Самое интересное, что морковку в принципе можно нагнать и вволю похрустеть ею. А там, глядишь, погнаться за следующей. Цель должна быть достижимой, иначе лентяи — а их большинство — и не почешутся.

Но что случится, когда все или почти все обзаведутся титулами? Будут придуманы новые?

Я здорово разозлился. Лично для меня выбор был невелик: либо вечно торчи в психушке, либо мимикрируй. Первое невыносимо, второе противно. Мне тоже назвать себя осликом и, стаптывая копыта, погнаться за морковкой?

Нет, стоп. Я успокоился и попытался мыслить здраво. Мимикрия — это только мимикрия. Социум может уговорить меня жить, как все, но никто не заставит меня думать, как все. Мика прав.

Начав мимикрировать, я для начала пнул робота-медика: куда ты лезешь ко мне с уколами, дурная железяка! Пшел! Что, не понял? С тобой барон говорит!

Перенести укол мне все же пришлось: робот-медик вызвал роботов-санитаров, а их пинать бесполезно, только ногу зря отобьешь. Но я и им высказал: барон я, поняли? И требую к себе уважения! Коли деликатно, с-с-скотина!

Мика не реагировал. Наверное, все шло как надо.

В тот же день я начал третировать его, а наутро влепил затрещину: прекрати голосить, белобрысая дворянская шваль! Вокал не прервался, но я решил, что одной затрещины будет довольно. Как должно человеку моего ранга вести себя, если рукоприкладство не помогает? Вероятно, игнорировать убогого. Мне, барону, обращать внимание на какого-то психа? Много чести для него.

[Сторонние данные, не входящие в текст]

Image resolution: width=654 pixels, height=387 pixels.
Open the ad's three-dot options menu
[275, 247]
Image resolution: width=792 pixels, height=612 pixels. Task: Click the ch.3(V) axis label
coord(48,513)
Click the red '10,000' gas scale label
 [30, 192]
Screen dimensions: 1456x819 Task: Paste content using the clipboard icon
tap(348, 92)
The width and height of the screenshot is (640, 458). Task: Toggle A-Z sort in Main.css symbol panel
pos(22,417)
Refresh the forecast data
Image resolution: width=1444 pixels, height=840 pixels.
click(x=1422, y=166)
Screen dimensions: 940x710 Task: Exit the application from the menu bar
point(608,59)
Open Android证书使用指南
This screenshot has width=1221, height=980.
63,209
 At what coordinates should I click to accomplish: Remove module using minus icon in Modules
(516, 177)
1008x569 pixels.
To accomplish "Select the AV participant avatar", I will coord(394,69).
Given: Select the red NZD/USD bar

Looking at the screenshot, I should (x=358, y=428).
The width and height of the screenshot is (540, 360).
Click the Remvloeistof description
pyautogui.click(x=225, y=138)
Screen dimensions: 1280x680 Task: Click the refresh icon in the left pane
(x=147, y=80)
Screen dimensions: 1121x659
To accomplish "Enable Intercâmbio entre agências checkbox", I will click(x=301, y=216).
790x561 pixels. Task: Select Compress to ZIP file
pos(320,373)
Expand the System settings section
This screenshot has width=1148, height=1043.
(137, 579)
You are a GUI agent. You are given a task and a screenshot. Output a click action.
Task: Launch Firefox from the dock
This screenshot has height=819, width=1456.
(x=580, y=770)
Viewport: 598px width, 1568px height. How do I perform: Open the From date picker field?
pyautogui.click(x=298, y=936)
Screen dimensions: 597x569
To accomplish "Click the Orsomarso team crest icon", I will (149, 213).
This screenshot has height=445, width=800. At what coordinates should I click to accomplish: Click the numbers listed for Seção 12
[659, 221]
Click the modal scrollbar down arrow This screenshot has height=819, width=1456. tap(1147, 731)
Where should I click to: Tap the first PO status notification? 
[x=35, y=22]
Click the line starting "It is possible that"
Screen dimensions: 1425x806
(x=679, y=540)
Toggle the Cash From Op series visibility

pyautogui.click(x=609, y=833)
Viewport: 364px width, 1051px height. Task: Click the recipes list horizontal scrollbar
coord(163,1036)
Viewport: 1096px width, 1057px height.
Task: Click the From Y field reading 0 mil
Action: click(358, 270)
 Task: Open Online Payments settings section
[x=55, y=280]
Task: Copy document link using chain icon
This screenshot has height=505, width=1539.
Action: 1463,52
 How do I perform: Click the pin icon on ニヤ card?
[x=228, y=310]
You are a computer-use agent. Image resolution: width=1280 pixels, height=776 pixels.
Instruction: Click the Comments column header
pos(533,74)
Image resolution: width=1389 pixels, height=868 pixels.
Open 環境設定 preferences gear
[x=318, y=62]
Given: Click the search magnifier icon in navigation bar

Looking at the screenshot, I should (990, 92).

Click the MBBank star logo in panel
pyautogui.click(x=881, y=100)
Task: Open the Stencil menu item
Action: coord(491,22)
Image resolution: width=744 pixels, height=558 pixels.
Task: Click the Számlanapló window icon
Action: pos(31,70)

У меня хватило ума не кричать, чтобы меня выпустили, поскольку-де я все осознал и прошу прощения за былые заблуждения. Я не должен был казаться бароном — я должен был ощущать себя им. Задача не из самых сложных.

Вечером того же дня меня — только меня одного — подвергли внеочередной санобработке и перевели в отдельную палату. Я проследовал туда твердым шагом, высоко подняв голову. Знай наших! Мы, бароны, ребята гордые. С тем же видом, если понадобится, взойдем и на эшафот.

Я подозревал, что больше никогда не увижу Мику и не поблагодарю его за науку. Попрощаться нам так и не пришлось.

— Почему вы прежде отказывались от дарованного государем титула? — утром следующего дня допытывался у меня пожилой врач.

— По глупости и косности, — тяжко вздохнув, «сознался» я.

— А подробнее? — прищурился он.

— Усмотрел в титуловании некую театральность, даже скоморошество. Не мог поверить, что все это всерьез.

— Теперь поверили? — иронично осведомился эскулап.

— Безусловно!

— А почему упорствовали в отказе?

— По причине душевной болезни, возникшей, надо думать, еще на Луне вследствие долгого одиночества и пристрастия к спиртному.

— Считаете себя исцеленным?

— Медицина творит чудеса.

— Вы раскаиваетесь в своем поведении?

Вот он, подвох.

— Как можно раскаиваться в симптомах болезни? Я глубоко сожалею, но и только.

Ответы вылетали из меня без запинки — и, кажется, ответы удачные. Но меня продержали в клинике еще три дня. Теперь за мною ухаживал живой персонал, медбратья кланялись мне с порога, а я отвечал им милостивым кивком, если был доволен их выправкой и проворством, и кивком надменным в противном случае. Приходилось вживаться в роль. Но мне ли одному? Если на Земле существует Сопротивление, то сколько еще людей подобно мне играет роль?

И многие ли из них нашли роль столь привлекательной, что сначала бессознательно и понемногу, а потом осознанно и уже полностью растворились в своем персонаже?

11

Присутствовать на вечернем дворцовом приеме в роли внеземной диковины — то еще «удовольствие». Герцоги, маркизы и бароны бесцеремонно глазели на меня, как, наверное, таращились испанские гранды на индейца в перьях, привезенного Колумбом из Нового Света. Занятен! Нов! А их дочери, жены и любовницы глазели поверх вееров с опаской: а ну как этого лунатика-барона недолечили в психушке? Вдруг набросится и покусает?